§ **INPUT FOR THIS TASK**:

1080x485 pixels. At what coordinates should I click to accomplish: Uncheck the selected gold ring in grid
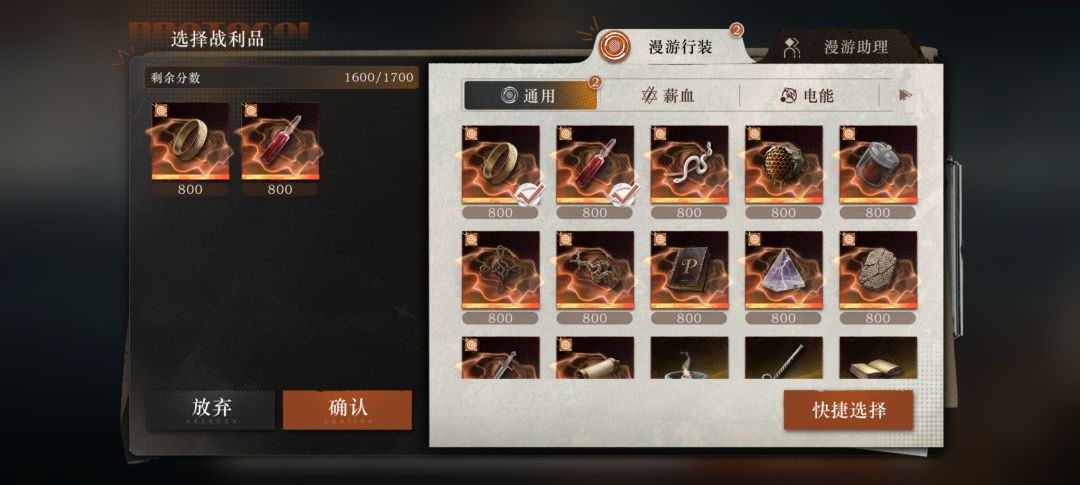[x=500, y=165]
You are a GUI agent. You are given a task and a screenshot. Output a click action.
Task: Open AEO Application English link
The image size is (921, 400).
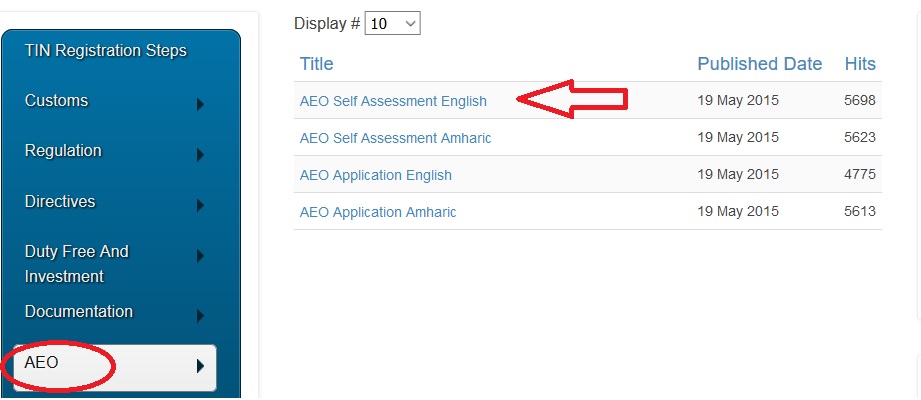[375, 175]
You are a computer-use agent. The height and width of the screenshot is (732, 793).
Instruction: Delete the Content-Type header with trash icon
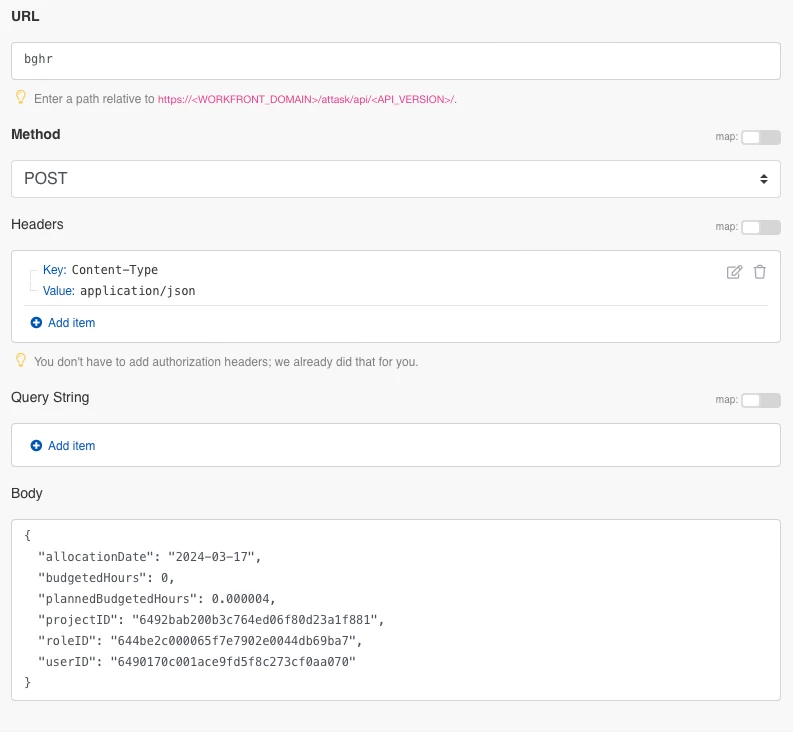760,272
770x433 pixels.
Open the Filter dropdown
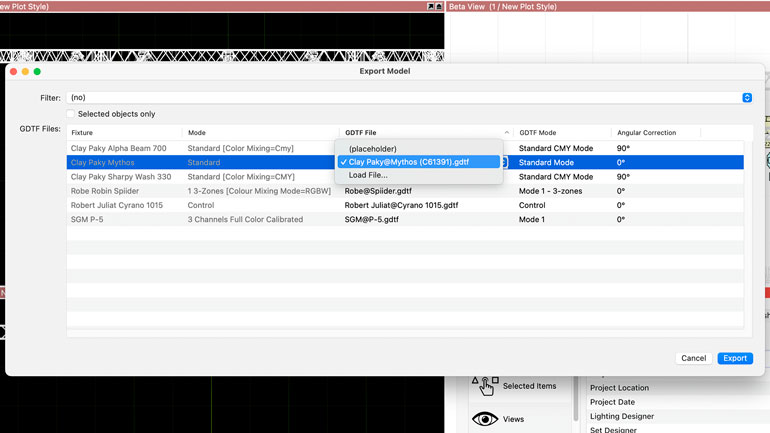[746, 98]
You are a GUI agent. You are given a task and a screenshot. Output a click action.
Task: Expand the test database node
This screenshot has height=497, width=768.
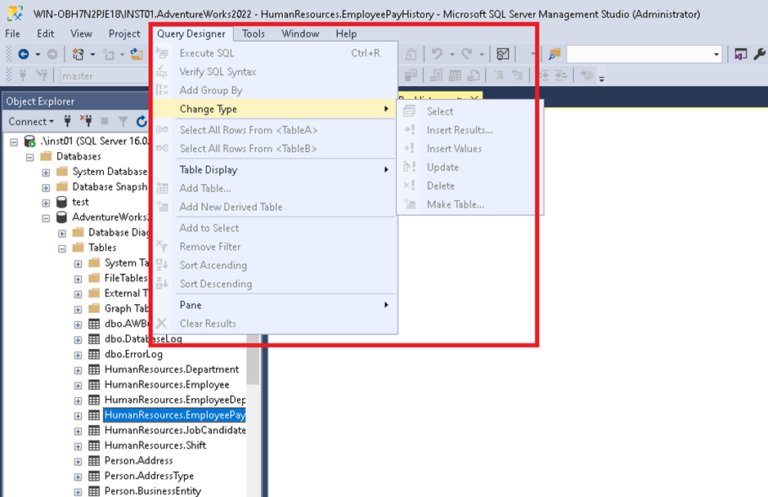(x=46, y=202)
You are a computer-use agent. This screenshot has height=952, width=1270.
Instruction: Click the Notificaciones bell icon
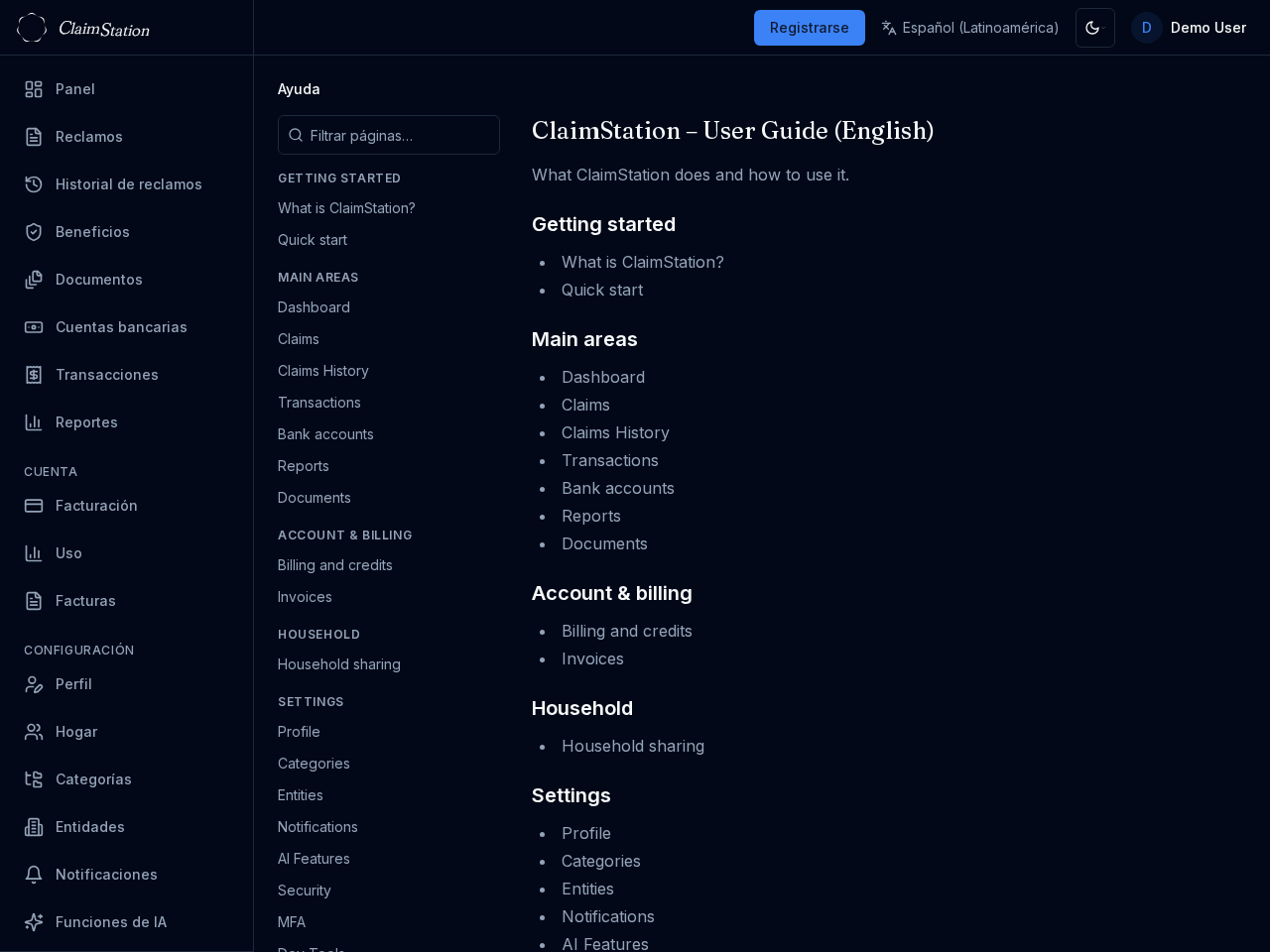click(34, 875)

§ **AIM OF THE EXERCISE**:
An exact copy of every entry, without pictures, should be your output.

§ **TASK ANSWER**:
1080x485 pixels. At what coordinates should I click to accomplish: Uncheck the selected gold ring in grid
[x=500, y=165]
You are a GUI agent. You are given a task and a screenshot. Output a click action.
Task: Open AEO Application English link
The image size is (921, 400).
[375, 175]
You are a computer-use agent. The height and width of the screenshot is (732, 793).
Instruction: Delete the Content-Type header with trash icon
760,272
770x433 pixels.
Open the Filter dropdown
[746, 98]
You are a GUI agent. You are given a task and a screenshot. Output a click action.
Task: Expand the test database node
This screenshot has height=497, width=768.
(x=46, y=202)
You are a computer-use agent. This screenshot has height=952, width=1270.
Instruction: Click the Notificaciones bell icon
click(34, 875)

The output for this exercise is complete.